It’s no surprise most of those names mentioned are stern-faced and homicidal. They’ve seen Link, with his flowing golden locks and the carefully pressed fringes of the Final Fantasy cast, and they’re angry. Forget conquering the Chimera or assassinating your next target, these guys want their hair back! Cue the inevitable, Max Payne 4: The Quest for the Perfect Toupee.
9. Casual Games
When Steven Spielberg declared he’d be partnering with EA Games to build a new project, jaws dropped.
But when the famed director eventually announced his project was Boom Blocx, a family-friendly Jenga rip off, a collective “What the Fuck?” echoed around the globe.
With the Wii ushering in a new era of cheap, profitable casual games, it’s only a matter of time before Epic announces Gears of War 3: Picnic Party.
8. World War 2
Seriously, are there anymore WW2 moments to pluck from the historical archives and develop a game around? Medal of Honour, Call of Duty, most avid gamers could probably receive a diploma in 1940s history, considering the surfeit of WW2 games that parachute in each year.
Why not try a different decade? A 60s hippy game? Or a 21st Century Duck Hunt with George Bush and Tony Blair as the eponymous targets?
7. Downloadable Content
Fans of Elder Scrolls: Oblivion may remember the Horse Armour fiasco a few years ago, when Bethesda charged several dollars for a bunch of frilly-looking costumes for your much embarrassed steed.
This trend has continued, with companies desperate to squeeze every penny from their product. Want a multiplayer mode in Resident Evil 5? Oh, sorry, you’ll have to pay for it, because it wasn’t ready for the game’s release, but will be a few weeks later. Right…
6. Zombie-Alien Invasions
Poor zombies and aliens. Maybe they’re just misunderstood, underneath their rotting skin and exotic armour, and enjoy rescuing wayward kittens and donating to charity, instead of feasting on countless human brains and invading foreign planets.
They should be given a well-deserved vacation, and in their absence, rampaging pandas and gun-toting, cigar-munching koala bears should fly the banner. Left 4 Dead proved it’s much more fun being the zombie, than beheading one!
5. Lethal Water
Video-game characters have obviously never had swimming-lessons. In Grand Theft Auto 3, the protagonist could brave gunfights with mobs and gangs, survive a head-on collision with another car, but drop him in water, and he’d writhe about and eventually drown like an insect.

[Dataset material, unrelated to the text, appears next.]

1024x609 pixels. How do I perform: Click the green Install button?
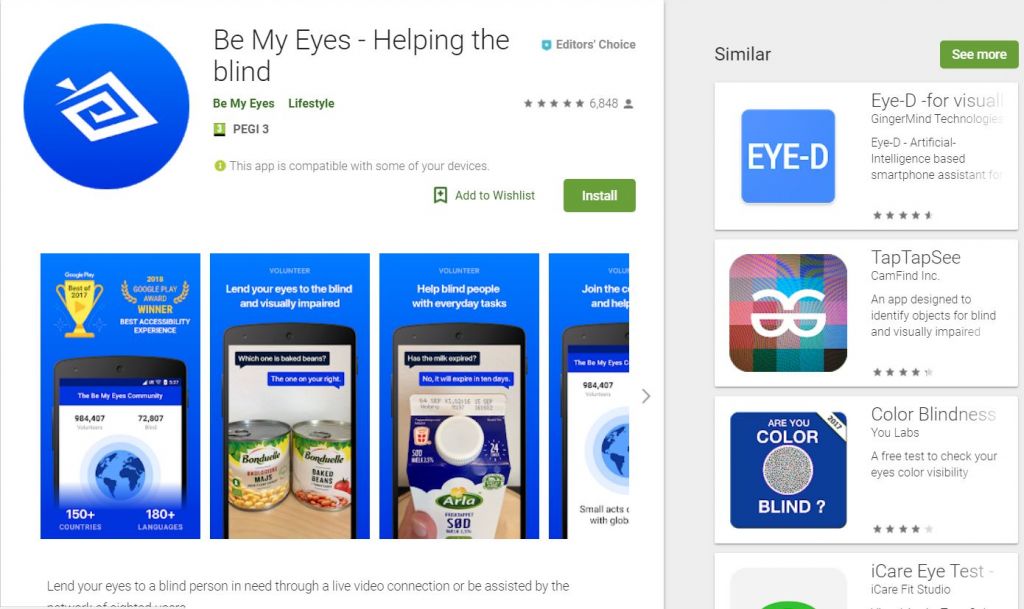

His successors finally learned how to swim, but the trend has continued, most recently with Infamous, where electrically-charged hero Cole McGrath will be fried alive if he comes into contact with water. I wonder what he does when he’s thirsty?
Not so much a problem exclusive to video-games, amnesia is a lazy storytelling device most gamers wish they could forget. I’ll set the scene; a man or woman wakes up, they rub their eyes, stare in consternation at the strange room they’ve found themselves in, and then proclaim to know nothing of their past or present.

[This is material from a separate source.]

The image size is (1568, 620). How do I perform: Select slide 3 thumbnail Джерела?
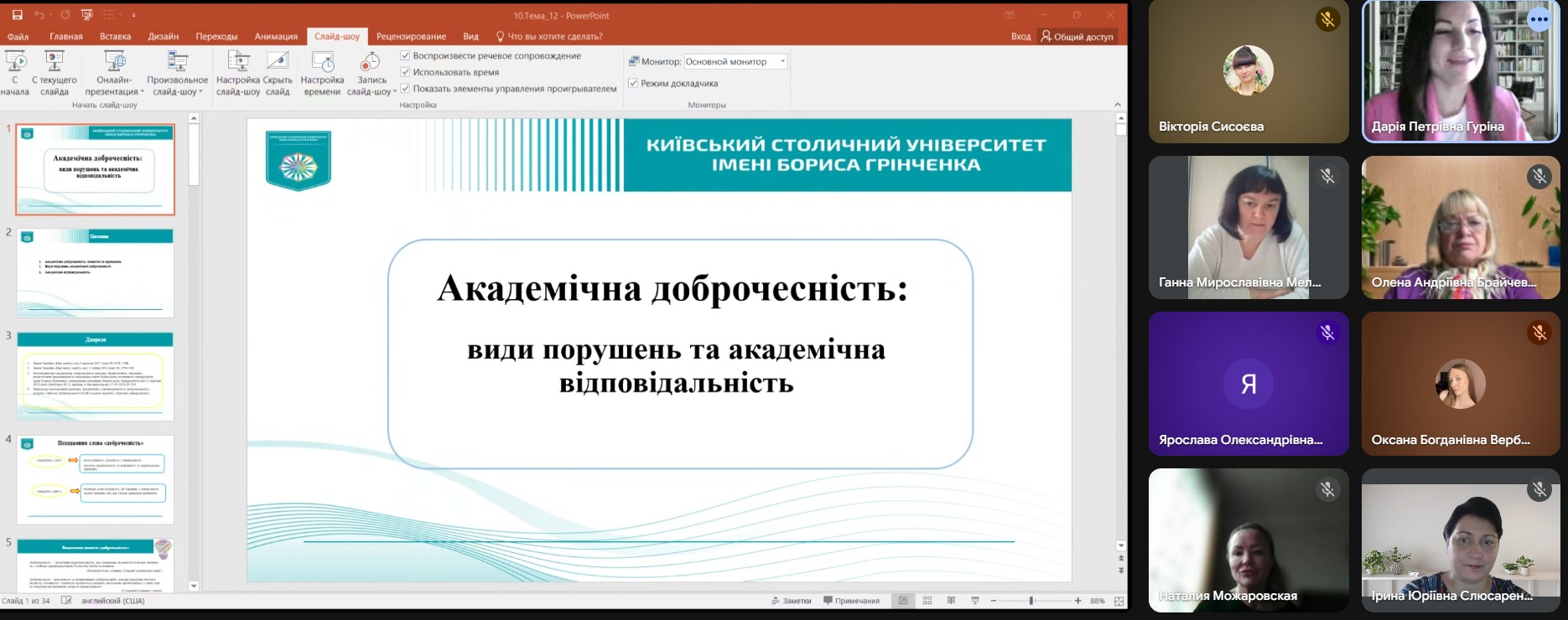(x=95, y=376)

Prototype is the most recent example of an amnesiac character, blessed with superhero powers and yet more interested in his lost memories. Alex Mercer, you can run up buildings, surf dead bodies and swat helicopters aside like flies, and yet you want to know what colour your first bicycle was? Please…
3. Men of Few Words
As well as being bald and amnesiac, most video-game heroes seem to have misplaced their collective tongues. Some speak very little, such as Master Chief or Ryu Hayabusa, while others, like Link or Gordon Freeman, say nothing whatsoever.
A lot of these guys deal with end-of-the-world, apocalyptic scenarios, so you’d think they’d have more to say than banal military jargon or action-hero clichés.
Mario and Sonic heralded the arrival of video-games as a new force in the media, with the daring plumber and anthropomorphic hedgehog unlikely poster boys for the industry.
However, in recent years their respective owners, or ‘pimps’ I suppose, have been forcing their mascots to participate in some unseemly productions. Mario Party, Sonic Riders… the embarrassed duo even made a joint-appearance in Mario and Sonic Olympics. If this trend continues, Halo Kart and God of Gardening are inevitable!
Video-games have suddenly become very… well, emo! Cold stares, dark pasts, and voices more gravelly than Christian Bale in the morning, the likes of Marcus Fenix and Sam Fisher seem to have had very traumatic childhoods.
Think of Mario, who for years now, despite his arthritic limbs, has been hopping from place to place, struggling to cope with a dangerous addiction to hallucinogenic mushrooms that have convinced him a giant turtle has stolen his girlfriend!
Phew, glad that’s over! There’s a lot to love about video-games, but there sure is plenty to hate, too! Imagine a game combining all ten Trends, with bald, amnesiac anti-heroes, afraid of the mere sight of water, running from zombies and aliens against a World War 2 backdrop drawn in colourful, casual strokes, with extortionate DLC and spin-offs lurking just around the corner…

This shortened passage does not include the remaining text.